Fig. 2 |. Conversion of astrocytes to functional neurons in vitro and in mouse brain.

a.b, Mouse cortical astrocytes (a) treated with shCtrl or shPTB lentivirus, stained for Tuj1 (red) and MAP2 (green). Scale bar: 80 μm. Right: quantified results (n= 5 biological repeats). Error bars: SEM. Electrophysiological recordings (b), showing repetitive action potentials (top left), large currents of voltage-dependent sodium and potassium channels (top right), and spontaneous post-synaptic currents after co-culture with rat astrocytes (bottom). Indicated in each panel is the number of cells that showed the recorded activity versus the number of cells examined.

c,d, Design of the AAV-shPTB vector (c). AAV-Empty: same vector without shPTB. Schematic of the midbrain section for immunochemical analysis in the indicated panels (d).

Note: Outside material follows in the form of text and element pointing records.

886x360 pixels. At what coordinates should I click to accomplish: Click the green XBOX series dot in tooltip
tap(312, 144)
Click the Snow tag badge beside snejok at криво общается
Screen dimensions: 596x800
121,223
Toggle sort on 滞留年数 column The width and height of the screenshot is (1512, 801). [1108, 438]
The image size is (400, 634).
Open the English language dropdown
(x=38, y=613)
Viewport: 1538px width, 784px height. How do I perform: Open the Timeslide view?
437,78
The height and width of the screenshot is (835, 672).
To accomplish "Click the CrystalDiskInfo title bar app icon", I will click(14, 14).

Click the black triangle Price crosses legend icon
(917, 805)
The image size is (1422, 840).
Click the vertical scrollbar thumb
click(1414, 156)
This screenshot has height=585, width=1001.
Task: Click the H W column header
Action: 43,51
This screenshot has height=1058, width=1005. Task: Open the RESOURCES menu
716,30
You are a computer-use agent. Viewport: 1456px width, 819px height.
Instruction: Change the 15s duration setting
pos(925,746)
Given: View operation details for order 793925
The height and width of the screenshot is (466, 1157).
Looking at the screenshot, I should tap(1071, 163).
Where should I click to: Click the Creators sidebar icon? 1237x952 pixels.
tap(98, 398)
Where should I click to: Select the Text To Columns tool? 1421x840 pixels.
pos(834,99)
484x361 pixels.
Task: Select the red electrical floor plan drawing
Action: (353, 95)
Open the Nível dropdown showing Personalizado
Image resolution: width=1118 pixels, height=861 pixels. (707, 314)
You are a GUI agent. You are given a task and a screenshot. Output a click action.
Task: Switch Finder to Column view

e,f, Gradual conversion of midbrain astrocytes to NeuN+ neurons (e). Shown are representative images (Scale bar: 50 μm) at 3 time points and quantified RFP+ cells that showed positive staining for NeuN (left), DDC (middle), and TH (right). n=3 biological repeats (f). Error bars: SEM.

g, Converted TH+ DA neurons marked by Girk2 or Calbindin. Scale bar: 20 μm. Bottom right: Quantified results were based on 3 mice. Error bars: SEM.

h, Electrophysiological recordings on brain slices showing large currents of voltage-dependent sodium and potassium channels (top, left), spontaneous post-synaptic currents (top, right), repetitive action potentials (bottom, left), and mature DA neuron-associated HCN channel activities, specifically blocked with 2 mM CsCl (bottom, right). Indicated in each panel is the number of cells that showed the recorded activity versus the number of cells examined.